REDLINE – Oni Press It’s not the easiest thing to do, to take present day happenings and portray them as a realistic thing on a different planet. Redline makes this an easy transition through both the artwork of Clayton McCormack and Neal Holman’s writing. We’re on Mars here and eventually we’ll be dealing with very human issues. The first issue lands us in the middle of a neo-futuristic “expansion” as a BIG CORP (Vantage Solutions) is trying to get the reigns back around of its colonies (for mining). Imagine this though, the locals (martians) aren’t keen on what’s been happening nor are they liking the exploitation of their resources. Insert a very well done Military/Security support force and the connection is instant. While uniquely Martian in origin, the issues and plagues of passive aggressive resistance are all too real (such as the use of IEDs by the martians). The desolate but “important” landscape is a direct reflection of what our service members are dealing with right now. Toss in a reason to dig (mysterious explosion killing dozens of colonists – suicide bombing outside of Vantage) with the already weary of the damned place unit … and Holman gives us all to real interactions with the characters. That is the shining part of the book. Engrossed in a quite serious security investigation the humor of situations shines through. As in real life, the lighter side of the reality of things help steer the ship. In the end you get a very satisfying take and an even better story about the people within the pages of the book.

JAEGER – Ibrahim Moustafa/Stella App Ibrahim Moustafa crafts a new take on the spy world. Having done his research about the Nazi officials scattering after the war (where they went and how they got there), he drops right into the heart of a mission being undertaken by Idris (Der Jeager – The Hunter) to finally end this piece of history. It just so happens it’s his own piece of history as well. Extremely fast paced, but fleshed out, Jaeger goes straight to the point and just lays brick after brick of the story with no filler. The context is clear as is the mission. The Francavilla-esque art and tones make the espionage element really stand out too. There’s no pretense that our ‘hero’ is a superman or that he has all the answers as he needs saving (or is saved) more than once. We get more to that as the book wraps up and the parallel of his being saved to the reveal in the end makes it all the more powerful. The unique take on a very popular medium and subject is very refreshing. A tale of personal redemption and apology with the intrigue and adventure of hunting Nazi war criminals as the back drop? Yes and yes.

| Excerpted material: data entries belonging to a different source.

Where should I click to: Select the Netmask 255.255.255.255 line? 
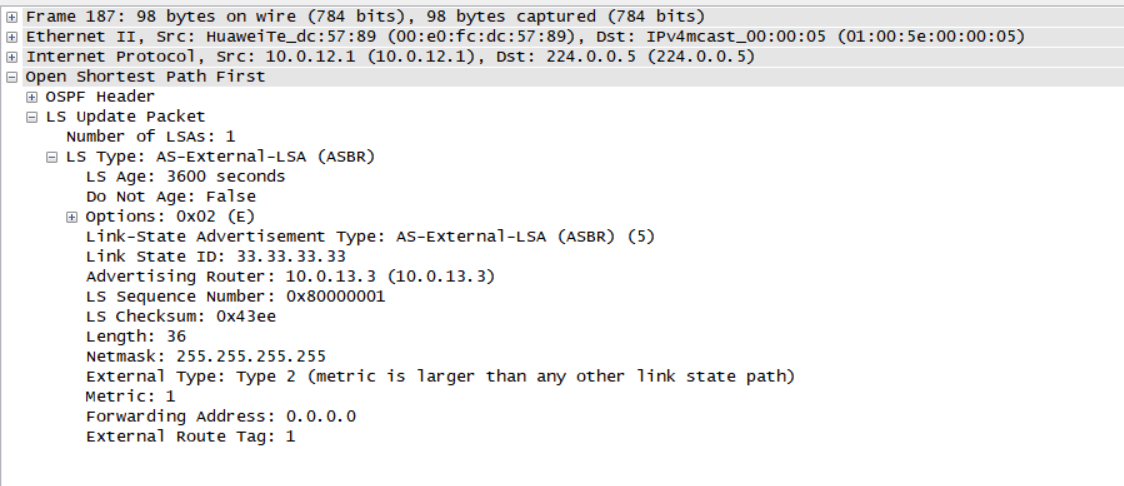pyautogui.click(x=205, y=356)
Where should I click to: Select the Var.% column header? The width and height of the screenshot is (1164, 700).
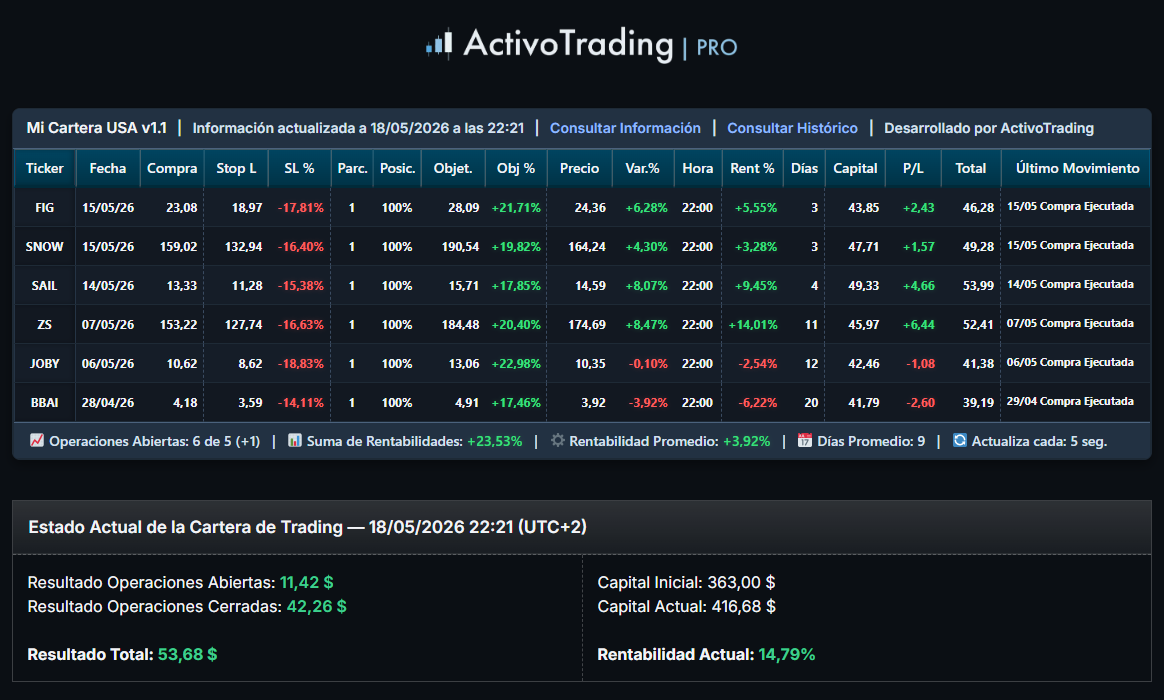(642, 169)
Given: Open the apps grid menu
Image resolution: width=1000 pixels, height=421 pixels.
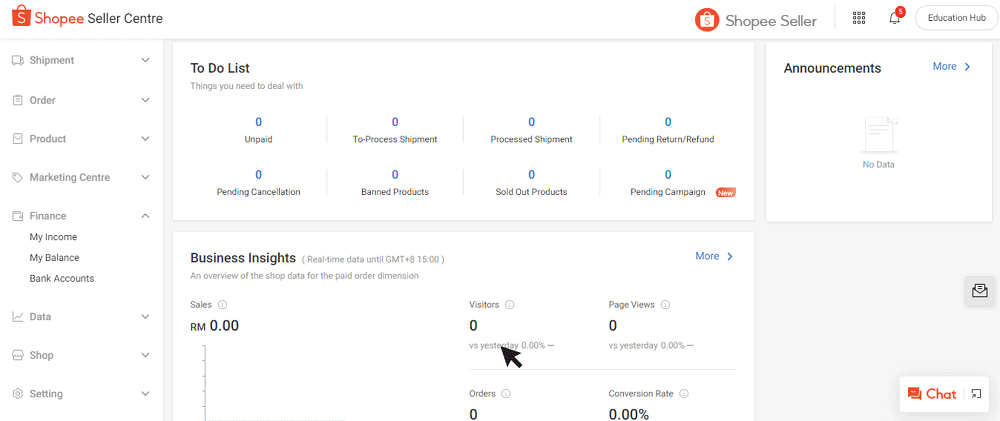Looking at the screenshot, I should (x=858, y=18).
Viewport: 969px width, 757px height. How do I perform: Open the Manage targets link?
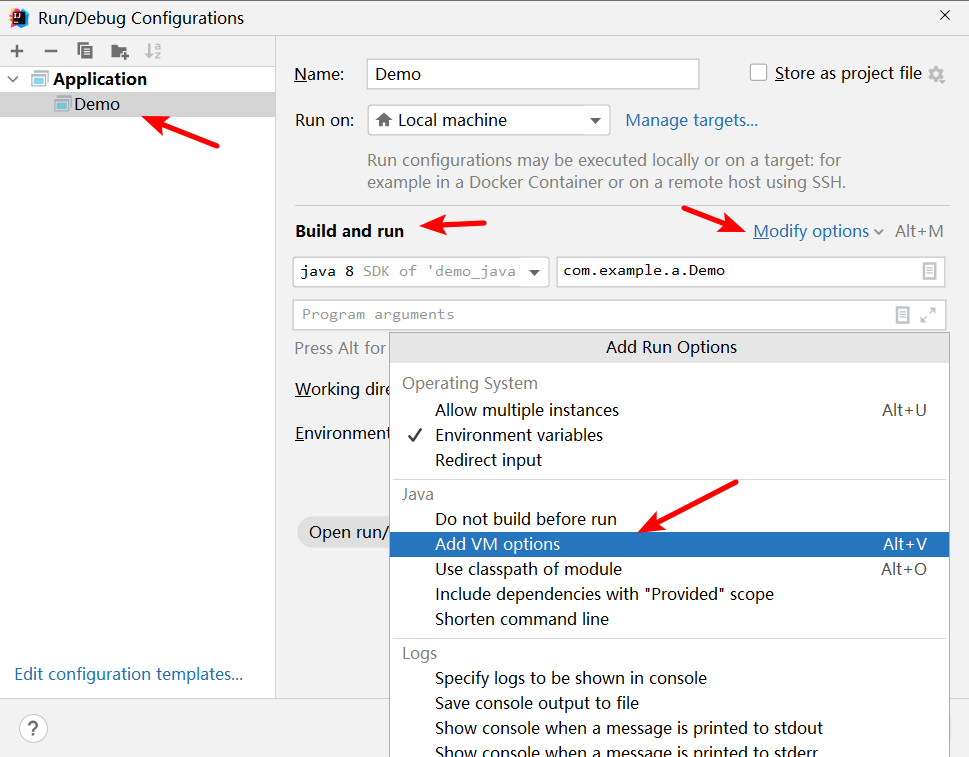(x=691, y=120)
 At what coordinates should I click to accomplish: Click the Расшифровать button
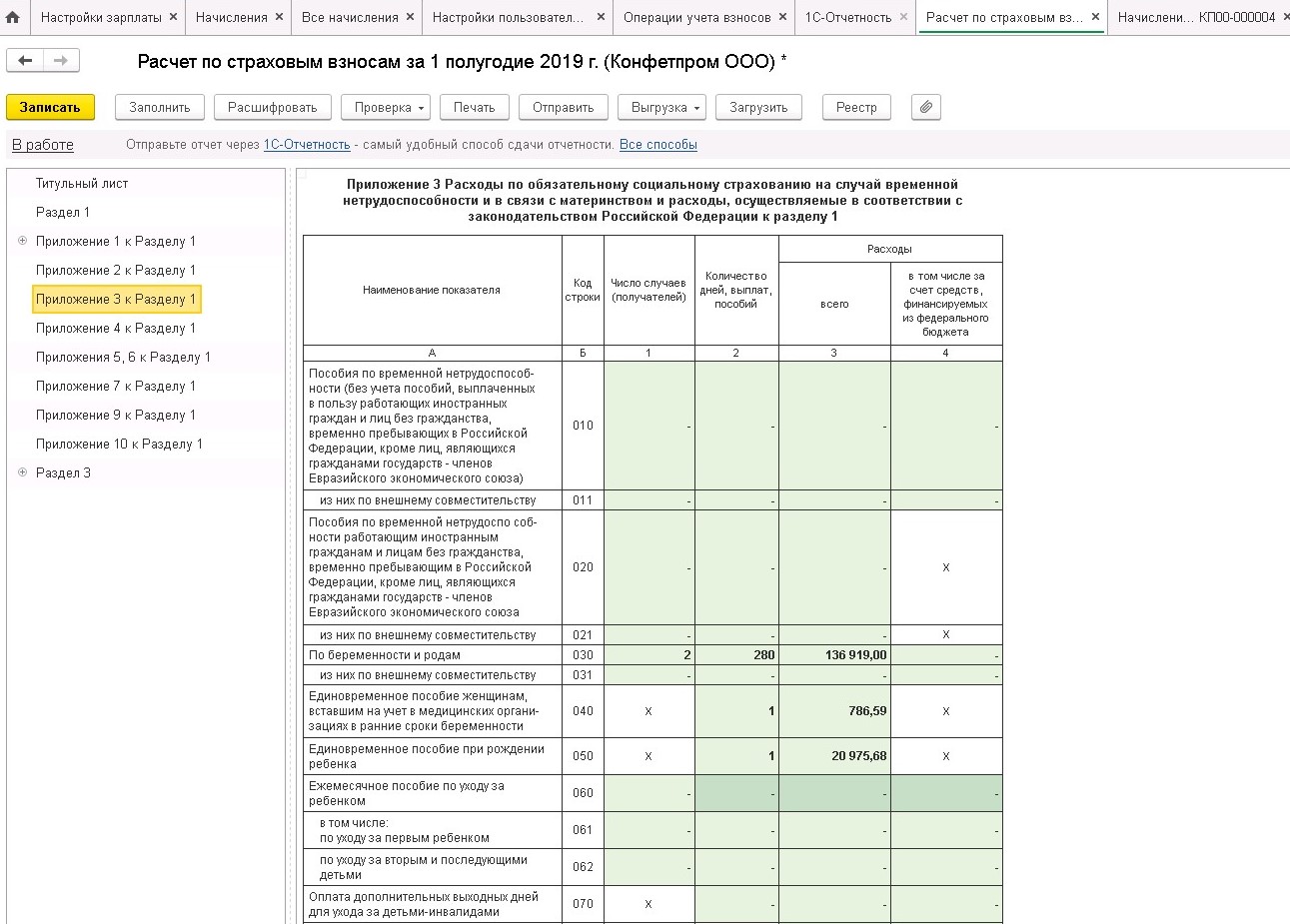tap(272, 107)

THE WAKE -Vertigo An Abyssian feel takes over as a group of specialized biological scientists descend on the “Ghost Rig” deep under the waters of the Arctic Circle. The secrets held in the depths of the ocean are even more mysterious than those that sit out in the stars. The Wake spins a tale of that mystery married to a common mythos about human history/other than human life. It’s not quite the science/religion headbutt we so often get but mythology is a more than capable substitute for religion in most cases. There are two stories told here but they’re not disjointed. We get a thrill filled horrified monster tale in the first part and it is followed by a world literally soaked in the aftermath set 200 years later. Scott Snyder does a phenomenal job on both parts as does artist Sean Murphy. His take on the murky depths as well as the sci-pop future bring you that much more into the story. Many people feel it is rushed, shallow (pun not intended), and cliche in its characters and scenes. I feel all of that is secondary to what is being done in the book. Archer and the rest are just vessels for the revelation eventually coming. Rushed? Dumped? I don’t think so as revelations are AH HA! moments and aren’t played out over detailed explanations in several issues. Revelations ARE hurried dumps of info/understanding. To me, it just seems like this was set up for MORE … which I wish we’d get.